U.S. President Donald Trump will host Israeli Prime Minister Benjamin Netanyahu for two days of talks at the White House next week ahead of Israel's parliamentary elections, the White House announced Wednesday.
The meetings will begin March 25 when the leaders "will discuss their countries' shared interests and actions in the Middle East," spokeswoman Sarah Sanders said in a statement.
Trump will then host Netanyahu for a dinner at the White House on March 26.
The visit comes ahead of nationwide elections on April 9 that are critical to the Israeli premier's decade-long hold on power.
Netanyahu is facing a looming indictment for corruption following a years-long probe that spans three different cases.
Should Attorney General Avichai Mandelblit choose to indict Netanyahu, it would mark the first time that a sitting Israeli prime minister is indicted.
Moreover, Netanyahu has stirred controversy for forming an electoral alliance between his Likud Party's ruling bloc and the far-right Jewish Power (Otzma Yehudit) Party.
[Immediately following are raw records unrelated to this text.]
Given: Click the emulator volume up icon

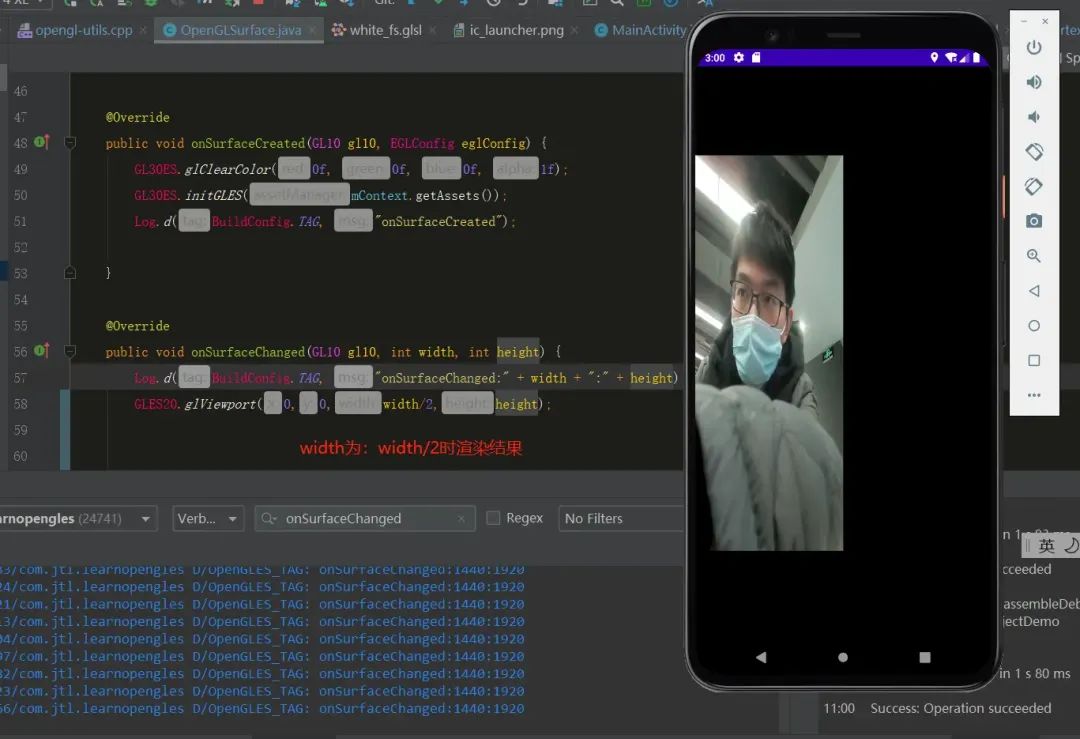Looking at the screenshot, I should point(1034,82).
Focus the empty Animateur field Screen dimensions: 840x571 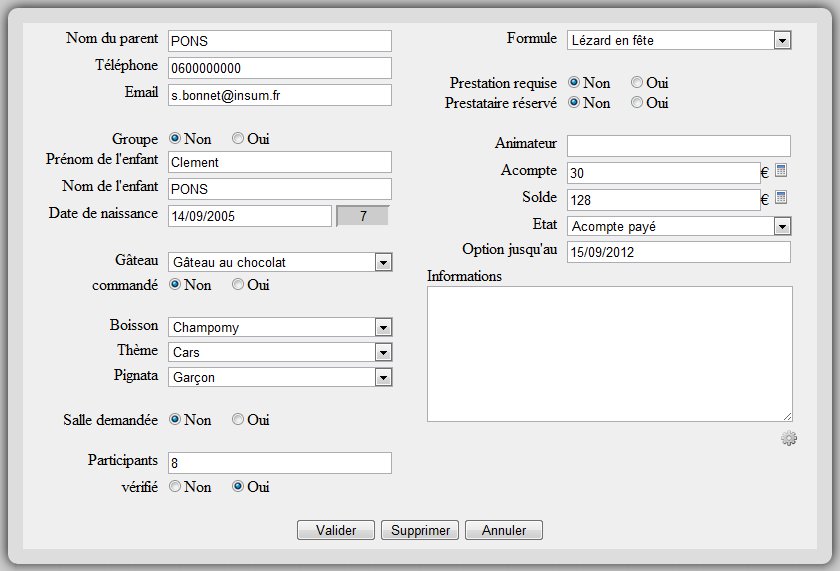tap(678, 146)
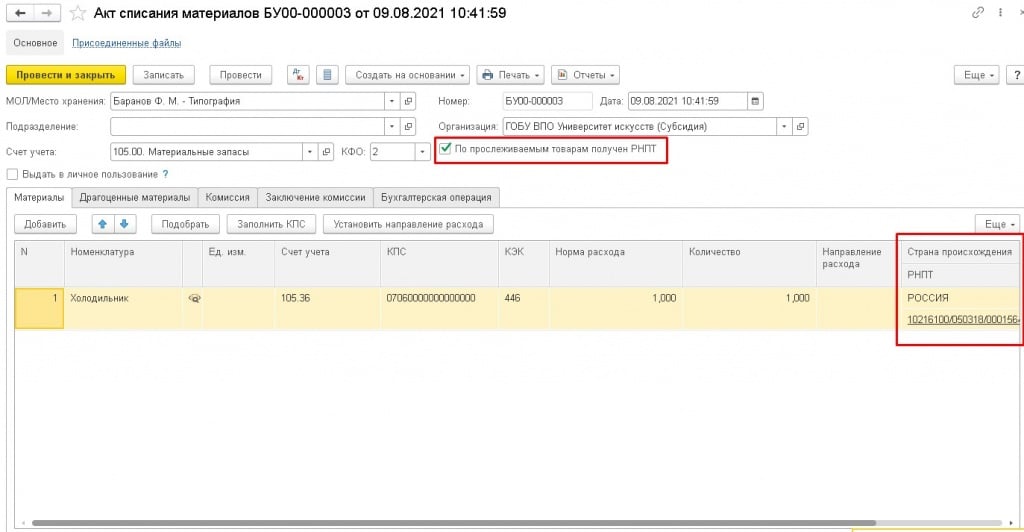Add document to favorites with star icon

click(x=77, y=14)
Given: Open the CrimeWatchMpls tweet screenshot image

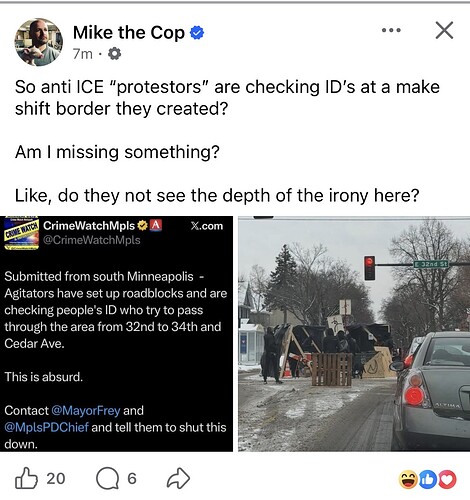Looking at the screenshot, I should click(116, 334).
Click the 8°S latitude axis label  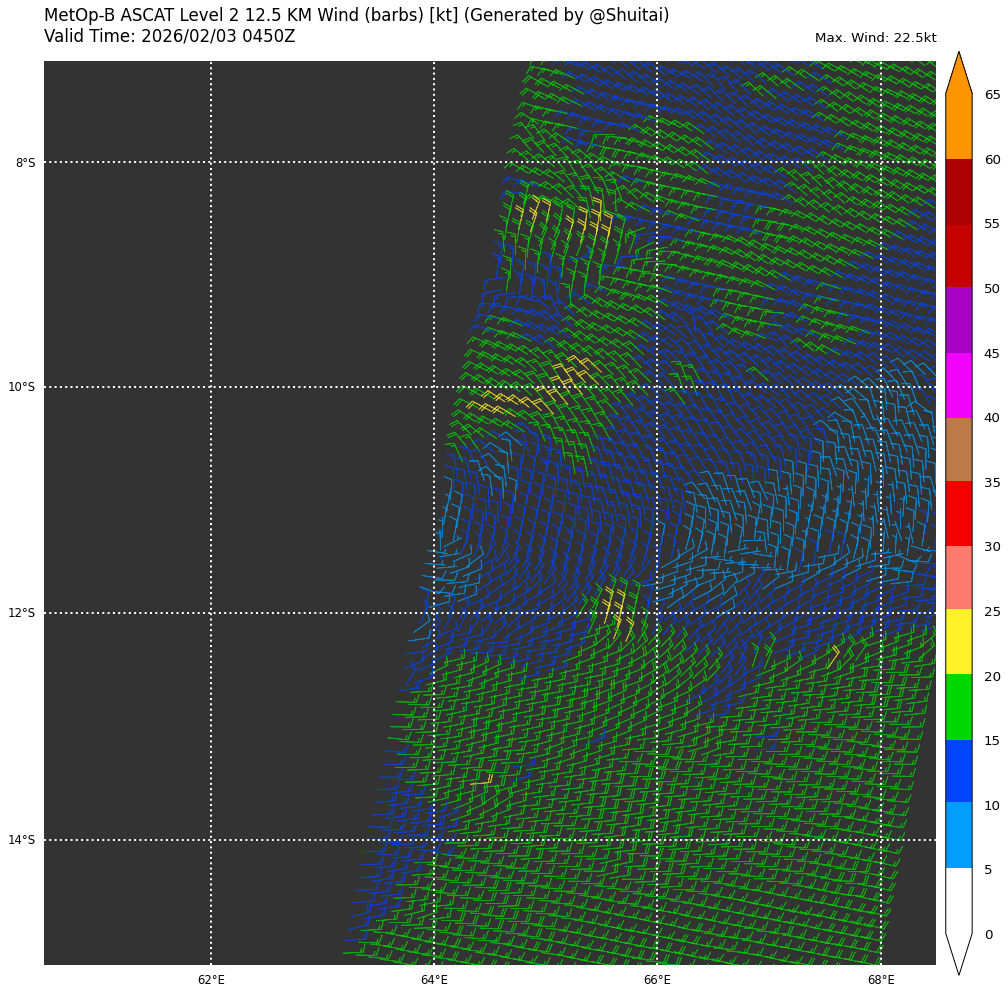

Netanyahu's electoral gambit provoked an exceedingly-rare rebuke from the staunchly pro-Israel AIPAC lobbying group, calling Otzma Yehudit "racist and reprehensible" and throwing its support behind an also-rare statement on domestic Israeli politics from the American Jewish Committee.
"The views of Otzma Yehudit are reprehensible. They do not reflect the core values that are the very foundation of the State of Israel. The party might conceivably gain enough votes to enter the next Knesset and potentially even become part of the governing coalition," the committee said.